Vaughn Climenhaga

Professor
Department of Mathematics
University of Houston


Math 7326

Dynamical Systems
Fall 2019


Instructor: Vaughn Climenhaga
  • Office: 665 PGH
  • Office hours:  Wednesday 9-9:50am, Friday 1-1:50pm, or by appointment
  • Email: climenha [at] math.uh.edu

Course information:
  • Lectures:  MWF, 12-12:50pm, AH 202
  • Textbook:  None required, though at certain points we will follow proofs in "One-Dimensional Dynamics" by de Melo and van Strien, which is out of print but available online at the second author's website.
  • Syllabus
This course will introduce the qualitative study of dynamical systems via historically and scientifically important examples such as the three-body problem, nonlinear oscillators, the Lorenz system, and the logistic map.

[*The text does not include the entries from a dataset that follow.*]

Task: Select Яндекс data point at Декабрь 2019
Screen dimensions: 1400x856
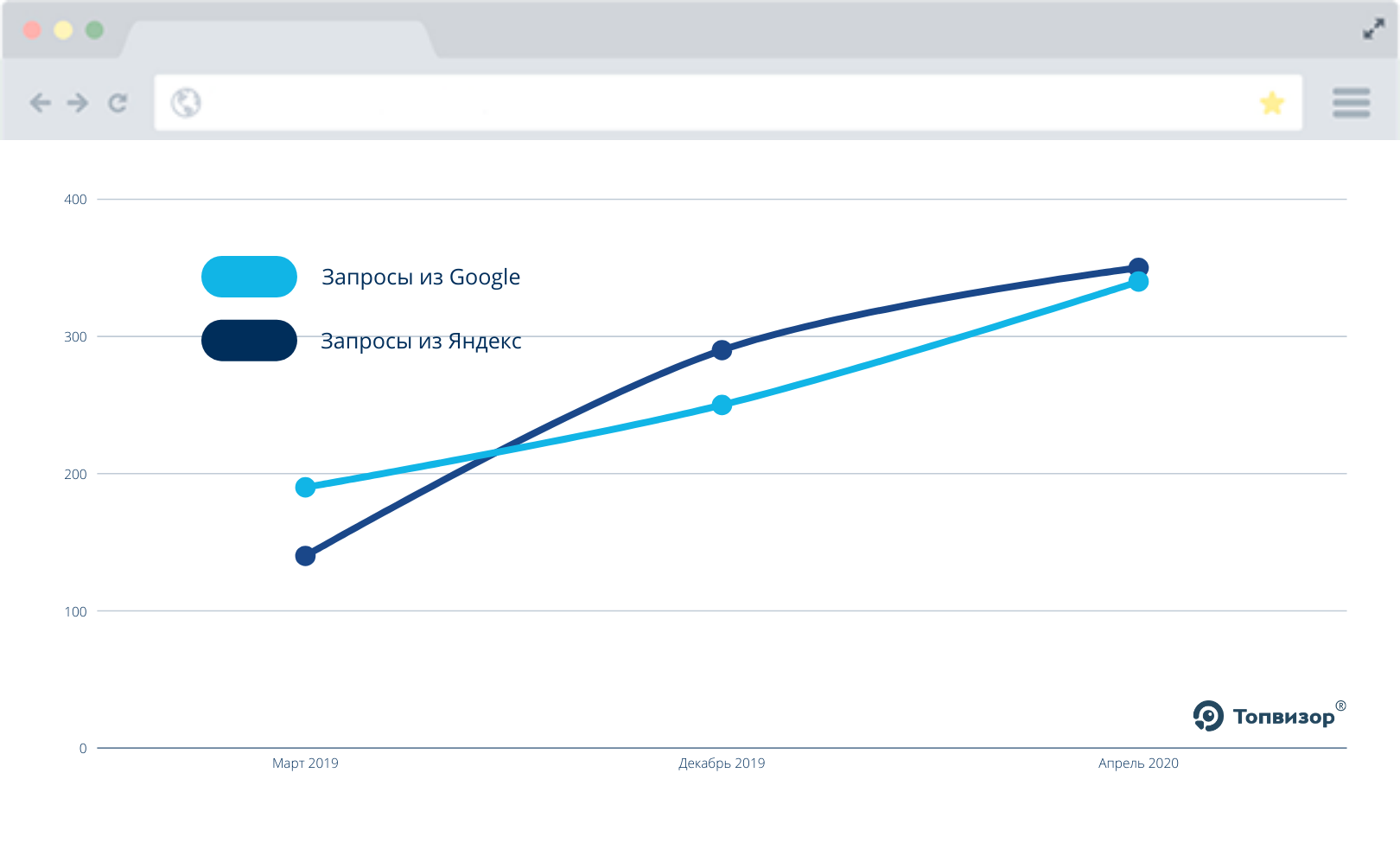Action: coord(722,350)
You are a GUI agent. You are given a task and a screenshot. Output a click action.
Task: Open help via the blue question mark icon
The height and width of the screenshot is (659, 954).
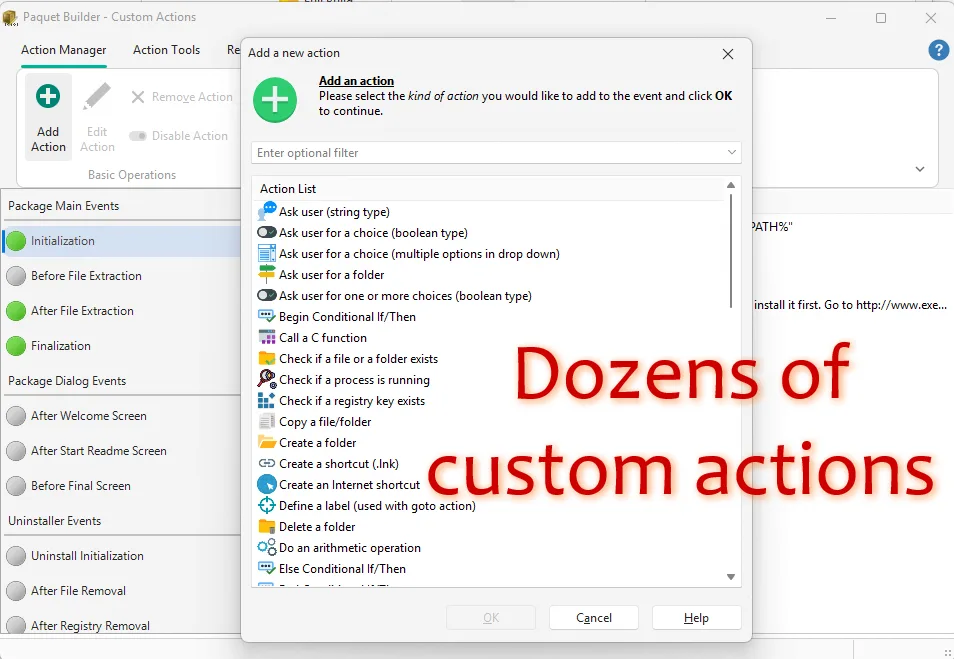pyautogui.click(x=938, y=49)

These examples illustrate how systems evolving in time according simple deterministic rules can exhibit complicated "chaotic" behavior.  Each of these systems depends on one or more parameters, and a central part of the course will be to study how the qualitative behavior of the system changes (or does not change) as the parameters vary.  This will lead us to discuss topics such as KAM theory, phase locking, bifurcations, period-doubling cascades, renormalization, and parameter exclusion.

The topics to be covered in this course are largely distinct from the topics covered in previous edition of Math 7326 that I taught in Spring 2017, so students who took that class would benefit from taking this one as well.